The Week

Me and Mr Jones

- By Suzi Ronson

Faber 320pp £20

The Week bookshop £15.99

In 1971, Suzi Ronson (then Suzanne Fussey) was a 21-year-old hairdresse­r at a salon in Beckenham, southeast London, when one of her customers – Mrs Jones – mentioned her “artistic” son David, said Anthony Quinn in The Observer. The next week, Mrs Jones brought in David’s wife, Angie, who was so delighted with the “outrageous” haircut Suzi gave her that she took her to meet David himself – “a pale and epicene young man” who had just started calling himself David Bowie. With the help of a German antidandru­ff product, Suzi transforme­d David’s “mousy” hair into a “spiky red feather cut”. It was the birth of the “look of Ziggy Stardust”. Suzi, infatuated with the couple and their bohemian world, became Bowie’s stylist, and soon after went on the road with him and the Spiders from Mars. Five decades on, she has written an “honest and troubled memoir” of her time as his “hair’n’make-up mascot”. It belongs to a niche genre – call it “I-was-Sinatra’s-valet” – but her book offers a compelling portrait of Bowie “on the verge of stardom”.

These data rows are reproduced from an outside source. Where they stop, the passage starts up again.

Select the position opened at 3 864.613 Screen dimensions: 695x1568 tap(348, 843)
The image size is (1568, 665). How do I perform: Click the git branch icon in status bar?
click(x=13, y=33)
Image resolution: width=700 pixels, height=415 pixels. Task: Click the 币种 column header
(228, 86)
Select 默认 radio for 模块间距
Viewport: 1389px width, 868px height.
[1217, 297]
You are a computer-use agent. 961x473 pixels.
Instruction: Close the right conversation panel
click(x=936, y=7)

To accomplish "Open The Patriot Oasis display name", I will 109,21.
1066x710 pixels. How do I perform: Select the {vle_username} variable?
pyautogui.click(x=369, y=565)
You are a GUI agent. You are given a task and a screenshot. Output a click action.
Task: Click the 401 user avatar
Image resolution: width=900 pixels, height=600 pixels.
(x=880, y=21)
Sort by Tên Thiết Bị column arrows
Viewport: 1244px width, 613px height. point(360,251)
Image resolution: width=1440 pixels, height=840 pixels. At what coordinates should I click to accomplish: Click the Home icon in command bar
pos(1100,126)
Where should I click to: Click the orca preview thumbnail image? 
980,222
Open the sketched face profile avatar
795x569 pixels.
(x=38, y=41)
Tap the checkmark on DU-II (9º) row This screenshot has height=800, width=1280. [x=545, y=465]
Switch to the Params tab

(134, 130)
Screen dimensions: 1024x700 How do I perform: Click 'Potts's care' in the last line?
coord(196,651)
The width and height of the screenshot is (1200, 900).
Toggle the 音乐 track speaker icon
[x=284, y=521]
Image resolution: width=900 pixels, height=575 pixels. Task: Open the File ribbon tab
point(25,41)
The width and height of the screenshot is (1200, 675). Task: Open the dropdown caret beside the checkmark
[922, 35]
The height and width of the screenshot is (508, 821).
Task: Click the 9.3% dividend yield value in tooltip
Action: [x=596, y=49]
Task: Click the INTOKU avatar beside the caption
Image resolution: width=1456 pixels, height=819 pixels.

Ronson skilfully charts her drab suburban upbringing, so different from Bowie’s “countercul­tural” mileu, said Deborah Levy in Literary Review. With “perfect pitch and tension”, she recounts key moments in his early career – from his legendary performanc­e of Starman on Top of the Pops in 1972 to the night a year later when he unexpected­ly “retired” Ziggy Stardust. Her book makes a refreshing change from the hagiograph­ic tone of most Bowie biographie­s, said John Aizlewood on iNews. Here, “the star emerges as cold”: he sacks his drummer on his wedding day, and expects Suzi to procure him an “endless supply of young girls and boys”. Suzi herself is soon “cut adrift”, at which point she marries the guitarist Mick Ronson, who had also been ditched by Bowie. After that, the book loses its dynamism.

Much Bowie literature consists of “pretentiou­s evaluation” of his lyrics and influences, said Suzanne Moore in The New Statesman. Ronson, by contrast, barely mentions his music, and instead focuses on practical matters – such as sewing the jewels onto Bowie’s jockstrap, or worrying “about all the sweat breaking the zips of his costumes”. She tells us that she slept with him once, but is “discreet” about the details. It makes for an engaging, often endearing account of the “magical rising of Ziggy, by the woman who put the colour in his hair”.